__Your objective__.
Every record must be output verbatim in the reply.

__Records for the task__.
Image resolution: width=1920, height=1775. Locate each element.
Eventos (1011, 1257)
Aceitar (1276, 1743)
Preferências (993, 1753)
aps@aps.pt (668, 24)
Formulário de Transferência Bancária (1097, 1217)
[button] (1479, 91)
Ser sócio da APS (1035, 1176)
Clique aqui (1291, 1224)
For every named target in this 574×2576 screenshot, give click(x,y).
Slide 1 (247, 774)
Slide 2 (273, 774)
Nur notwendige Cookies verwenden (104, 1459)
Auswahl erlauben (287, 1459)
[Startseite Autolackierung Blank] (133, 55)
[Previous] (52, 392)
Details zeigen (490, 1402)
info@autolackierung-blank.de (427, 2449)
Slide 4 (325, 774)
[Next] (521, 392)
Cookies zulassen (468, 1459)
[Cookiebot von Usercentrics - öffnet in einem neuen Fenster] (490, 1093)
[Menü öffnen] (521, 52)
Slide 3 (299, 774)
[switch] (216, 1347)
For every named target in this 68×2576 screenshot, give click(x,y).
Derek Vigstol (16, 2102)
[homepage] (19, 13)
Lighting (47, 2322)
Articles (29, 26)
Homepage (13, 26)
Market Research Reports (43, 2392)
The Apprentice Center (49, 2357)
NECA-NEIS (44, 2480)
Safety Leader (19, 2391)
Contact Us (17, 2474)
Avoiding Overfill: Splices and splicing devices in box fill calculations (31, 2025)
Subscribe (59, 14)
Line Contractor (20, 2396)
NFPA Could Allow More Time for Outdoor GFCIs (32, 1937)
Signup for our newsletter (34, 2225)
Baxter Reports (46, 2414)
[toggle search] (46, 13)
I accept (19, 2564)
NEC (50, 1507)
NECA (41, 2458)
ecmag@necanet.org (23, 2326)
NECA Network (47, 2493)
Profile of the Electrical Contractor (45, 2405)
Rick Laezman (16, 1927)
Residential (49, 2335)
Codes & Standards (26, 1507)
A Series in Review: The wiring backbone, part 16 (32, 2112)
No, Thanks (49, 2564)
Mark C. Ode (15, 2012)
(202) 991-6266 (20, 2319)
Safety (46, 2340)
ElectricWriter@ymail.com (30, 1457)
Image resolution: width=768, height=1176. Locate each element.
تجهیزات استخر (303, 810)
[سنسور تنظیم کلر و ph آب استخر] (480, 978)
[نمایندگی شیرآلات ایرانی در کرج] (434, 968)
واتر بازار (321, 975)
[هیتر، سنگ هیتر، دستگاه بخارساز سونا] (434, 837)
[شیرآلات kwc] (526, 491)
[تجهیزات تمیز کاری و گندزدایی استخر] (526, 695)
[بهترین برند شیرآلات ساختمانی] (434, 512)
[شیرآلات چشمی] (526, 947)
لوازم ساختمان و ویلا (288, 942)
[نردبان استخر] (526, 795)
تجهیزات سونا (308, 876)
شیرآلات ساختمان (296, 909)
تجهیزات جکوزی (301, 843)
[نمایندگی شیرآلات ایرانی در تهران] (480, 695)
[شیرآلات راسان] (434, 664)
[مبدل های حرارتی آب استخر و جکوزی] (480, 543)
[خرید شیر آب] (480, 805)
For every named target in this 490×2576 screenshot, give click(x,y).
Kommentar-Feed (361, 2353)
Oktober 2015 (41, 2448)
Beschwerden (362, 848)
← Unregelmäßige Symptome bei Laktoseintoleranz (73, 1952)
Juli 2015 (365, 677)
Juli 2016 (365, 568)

__Answer to this exercise__.
Image resolution: width=1920, height=1775. Locate each element.
Eventos (1011, 1257)
Aceitar (1276, 1743)
Preferências (993, 1753)
aps@aps.pt (668, 24)
Formulário de Transferência Bancária (1097, 1217)
[button] (1479, 91)
Ser sócio da APS (1035, 1176)
Clique aqui (1291, 1224)
For every named target in this 574×2576 screenshot, give click(x,y).
Slide 1 (247, 774)
Slide 2 (273, 774)
Nur notwendige Cookies verwenden (104, 1459)
Auswahl erlauben (287, 1459)
[Startseite Autolackierung Blank] (133, 55)
[Previous] (52, 392)
Details zeigen (490, 1402)
info@autolackierung-blank.de (427, 2449)
Slide 4 (325, 774)
[Next] (521, 392)
Cookies zulassen (468, 1459)
[Cookiebot von Usercentrics - öffnet in einem neuen Fenster] (490, 1093)
[Menü öffnen] (521, 52)
Slide 3 (299, 774)
[switch] (216, 1347)
For every named target in this 68×2576 screenshot, give click(x,y).
Derek Vigstol (16, 2102)
[homepage] (19, 13)
Lighting (47, 2322)
Articles (29, 26)
Homepage (13, 26)
Market Research Reports (43, 2392)
The Apprentice Center (49, 2357)
NECA-NEIS (44, 2480)
Safety Leader (19, 2391)
Contact Us (17, 2474)
Avoiding Overfill: Splices and splicing devices in box fill calculations (31, 2025)
Subscribe (59, 14)
Line Contractor (20, 2396)
NFPA Could Allow More Time for Outdoor GFCIs (32, 1937)
Signup for our newsletter (34, 2225)
Baxter Reports (46, 2414)
[toggle search] (46, 13)
I accept (19, 2564)
NEC (50, 1507)
NECA (41, 2458)
ecmag@necanet.org (23, 2326)
NECA Network (47, 2493)
Profile of the Electrical Contractor (45, 2405)
Rick Laezman (16, 1927)
Residential (49, 2335)
Codes & Standards (26, 1507)
A Series in Review: The wiring backbone, part 16 (32, 2112)
No, Thanks (49, 2564)
Mark C. Ode (15, 2012)
(202) 991-6266 (20, 2319)
Safety (46, 2340)
ElectricWriter@ymail.com (30, 1457)
Image resolution: width=768, height=1176. Locate each element.
تجهیزات استخر (303, 810)
[سنسور تنظیم کلر و ph آب استخر] (480, 978)
[نمایندگی شیرآلات ایرانی در کرج] (434, 968)
واتر بازار (321, 975)
[هیتر، سنگ هیتر، دستگاه بخارساز سونا] (434, 837)
[شیرآلات kwc] (526, 491)
[تجهیزات تمیز کاری و گندزدایی استخر] (526, 695)
[بهترین برند شیرآلات ساختمانی] (434, 512)
[شیرآلات چشمی] (526, 947)
لوازم ساختمان و ویلا (288, 942)
[نردبان استخر] (526, 795)
تجهیزات سونا (308, 876)
شیرآلات ساختمان (296, 909)
تجهیزات جکوزی (301, 843)
[نمایندگی شیرآلات ایرانی در تهران] (480, 695)
[شیرآلات راسان] (434, 664)
[مبدل های حرارتی آب استخر و جکوزی] (480, 543)
[خرید شیر آب] (480, 805)
For every named target in this 490×2576 screenshot, give click(x,y).
Kommentar-Feed (361, 2353)
Oktober 2015 (41, 2448)
Beschwerden (362, 848)
← Unregelmäßige Symptome bei Laktoseintoleranz (73, 1952)
Juli 2015 (365, 677)
Juli 2016 (365, 568)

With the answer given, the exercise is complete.